Searches for Compact Binary Coalescence Events using Neural Networks in LIGO/Virgo Second Observation Period

TL;DR

This paper investigates the use of convolutional neural networks to detect compact binary coalescence events in LIGO/Virgo O2 data, achieving performance comparable to traditional matched filtering methods without discovering new events.

Contribution

It introduces a neural network-based approach for gravitational wave detection that matches the effectiveness of established methods in the O2 data set.

Findings

Neural networks perform comparably to matched filtering in detection sensitivity.

Using data from pairs of interferometers improves neural network performance.

No new significant gravitational wave events were identified in the O2 data.

Abstract

We present results on the search for the coalescence of compact binary mergers using convolutional neural networks and the LIGO/Virgo data, corresponding to the O2 observation period. Two-dimensional images in time and frequency are used as input, and two sets of neural networks are trained separately for low mass (0.2 - 2.0 Msun) and high mass (25 - 100 Msun) compact binary coalescence events.

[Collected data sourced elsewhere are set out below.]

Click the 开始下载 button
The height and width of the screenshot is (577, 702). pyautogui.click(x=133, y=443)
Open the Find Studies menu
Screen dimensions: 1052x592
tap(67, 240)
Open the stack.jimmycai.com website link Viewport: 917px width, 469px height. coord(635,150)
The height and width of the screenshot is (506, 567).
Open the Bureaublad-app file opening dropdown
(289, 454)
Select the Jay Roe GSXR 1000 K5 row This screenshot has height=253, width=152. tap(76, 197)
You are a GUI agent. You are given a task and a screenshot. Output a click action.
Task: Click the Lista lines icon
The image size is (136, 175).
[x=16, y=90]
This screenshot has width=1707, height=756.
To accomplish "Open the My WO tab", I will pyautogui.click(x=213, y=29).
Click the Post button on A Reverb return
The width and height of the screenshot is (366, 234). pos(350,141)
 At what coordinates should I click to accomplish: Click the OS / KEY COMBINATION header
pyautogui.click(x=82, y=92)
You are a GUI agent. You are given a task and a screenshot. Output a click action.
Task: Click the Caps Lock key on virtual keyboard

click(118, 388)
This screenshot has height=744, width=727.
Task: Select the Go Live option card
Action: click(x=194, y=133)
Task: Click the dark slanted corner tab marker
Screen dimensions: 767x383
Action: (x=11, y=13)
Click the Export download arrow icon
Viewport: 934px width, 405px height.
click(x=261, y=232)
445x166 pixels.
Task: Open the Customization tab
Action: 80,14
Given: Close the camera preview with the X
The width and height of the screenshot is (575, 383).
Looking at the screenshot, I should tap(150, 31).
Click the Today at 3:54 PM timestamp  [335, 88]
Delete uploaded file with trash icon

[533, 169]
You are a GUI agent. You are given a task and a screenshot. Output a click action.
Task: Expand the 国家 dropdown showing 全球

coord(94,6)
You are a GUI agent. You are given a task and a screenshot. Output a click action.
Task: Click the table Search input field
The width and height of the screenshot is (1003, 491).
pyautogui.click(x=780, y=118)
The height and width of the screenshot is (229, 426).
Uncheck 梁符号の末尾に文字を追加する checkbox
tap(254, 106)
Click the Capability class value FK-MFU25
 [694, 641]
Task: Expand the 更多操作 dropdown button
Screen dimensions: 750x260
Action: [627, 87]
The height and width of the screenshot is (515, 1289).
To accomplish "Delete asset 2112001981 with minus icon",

We explored neural networks trained with input information from a single or a pair of interferometers, indicating that the use of information from pairs leads to an improved performance. A scan over the full O2 data set using the convolutional neural networks for detection demonstrates that the performance is compatible with that from canonical pipelines using matched filtering techniques. No additional events with significant signal-to-noise ratio are found in the O2 data.